Ce matin, je suis allé au kendo. Et pour faire vivre à un jeune pratiquant la plénitude du geiko, je l’ai invité à chercher, non pas la frappe parfaite, non pas la victoire illusoire, mais le lieu de l’incertitude. Ce lieu que l’on ne voit pas, mais que l’on ressent.
Que nul ne s’y trompe, je n’écris pas pour orner. J’écris parce que la parole est feu, parce que le verbe est chair, parce que la vie est un combat, et que tout combat véritable commence dans l’incertitude.
Oui, dans l’incertitude, ce mot si fragile, si effrayant, si fécond, que tant cherchent à fuir alors qu’il est la matrice même de l’amour, de la foi, de toute vie offerte. C’est de là, et de là seul, que naît toute création. Et c’est dans ce lieu tremblant, ce lieu brûlant, que l’homme devient vivant.
En kendo, on ne frappe pas par certitude. On s’élance dans l’inconnu. Le geiko est un rite, une alliance, un univers à deux qui ne repose sur aucune garantie, mais sur la seule confiance dans le possible. On s’approche, lentement, respectueusement. On s’approche sans savoir. Et c’est cela qui rend l’assaut vrai, qui fait jaillir la coupe. Car la certitude fige, la certitude paralyse, la certitude tue.
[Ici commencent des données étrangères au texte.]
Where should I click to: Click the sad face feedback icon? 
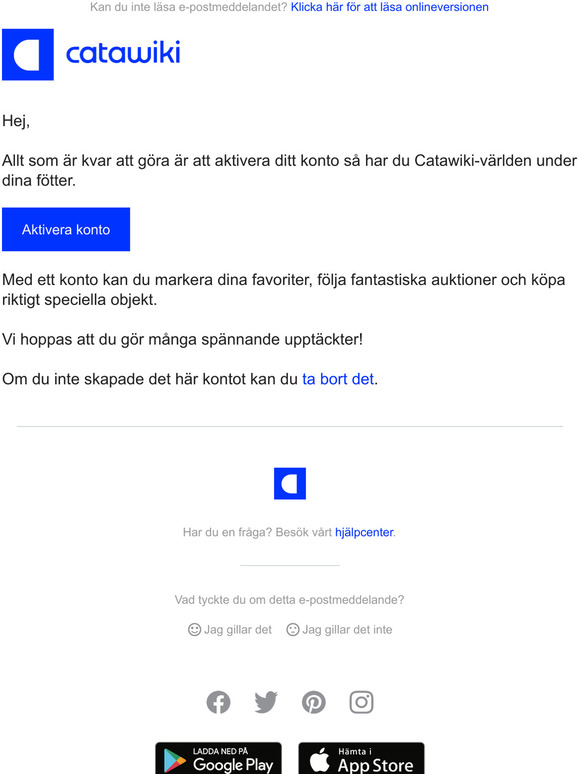tap(293, 629)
Et le jeu de rôle, que fait-il ? Il danse dans l’invisible. La Maîtresse du Verbe ne livre pas des faits, elle entrouvre les portes. Elle fait trembler les murs du réel pour que les joueureuses osent y passer. Là encore, on crée dans l’incertain. Là encore, tout ce qui advient ne vient que parce qu’on a accepté de ne pas savoir.
Et dans la danse contemporaine, ces corps en déséquilibre qui m’entraînent, qui me bousculent, qui m’interrogent — ils me conduisent à cet instant où je ne sais plus, où je ne suis plus certain de rien, et donc où je suis pleinement, entièrement, vivant.
Et la foi ? La foi ! Elle est la plus grande incertitude et le plus grand saut. Elle est l’amour sans garantie, elle est la confiance sans preuve. Elle est cet espace où l’on se tient, comme sur un seul pied, pauvre, vulnérable, mais tendu vers l’Autre. Elle est lia frœure, cette sœur, ce frère, qui nous fait face et qui nous révèle. Elle est ce geiko mystique avec le Verbe, ce combat sans violence, cette offrande partagée dans l’épreuve du vide.
Shammaï voulait la doctrine, la formule, la clôture. Mais Hillel, lui, savait : Aime ton prochain comme toi-même. Voilà la seule certitude que Dieu nous ait donnée. Et quelle est-elle, sinon cette incertitude de l’autre, ce mystère de celui qui me fait face ?
Aimer son prochain, ce n’est pas adhérer à une règle. C’est s’ouvrir à ce qu’on ne comprend pas. C’est marcher vers lui sans savoir comment il répondra. C’est créer avec lui ce monde fragile, ce monde à deux, où le Verbe s’est fait frœure.
Le Carême n’est pas une retraite. C’est un appel. Un appel à l’incertitude, au risque, au don. Nous prions pour donner, nous jeûnons pour aimer. Nous créons, dans le tremblement de l’inconnu, un monde qui tient debout non par sa force, mais par la grâce.
Haïku
Coupe dans le silence,
l’ombre avance sans savoir —
Dieu attend déjà.
Tanka
Un pas vers l’inconnu,
le sabre ne frappe pas
mais ouvre le cœur.
L’incertitude éclaire
l’amour qui ose s’offrir.
Sonnet bancal
N’avance pas certain, ô cœur pauvre et troublé,
N’avance pas armé d’un savoir solitaire.
C’est dans l’ombre, toujours, que descend la lumière,
Et l’amour naît d’un pas que rien n’a rassuré.
Vois l’autre, ton prochain, vois-le désenveloppé
De toutes ses raisons, nu, tremblant sur la terre.
Aime sans posséder, donne sans commentaire,
Et ton âme, soudain, sera transfigurée.
Le Christ ne vint jamais pour juger ni soumettre,
Il vint comme un enfant qu’on hésite à connaître,
Et qui tend, dans la nuit, un regard sans retour.
La foi n’est pas un mur, c’est une passerelle.
C’est le lieu incertain d’une attente fidèle,
C’est le risque brûlant de l’éternel amour.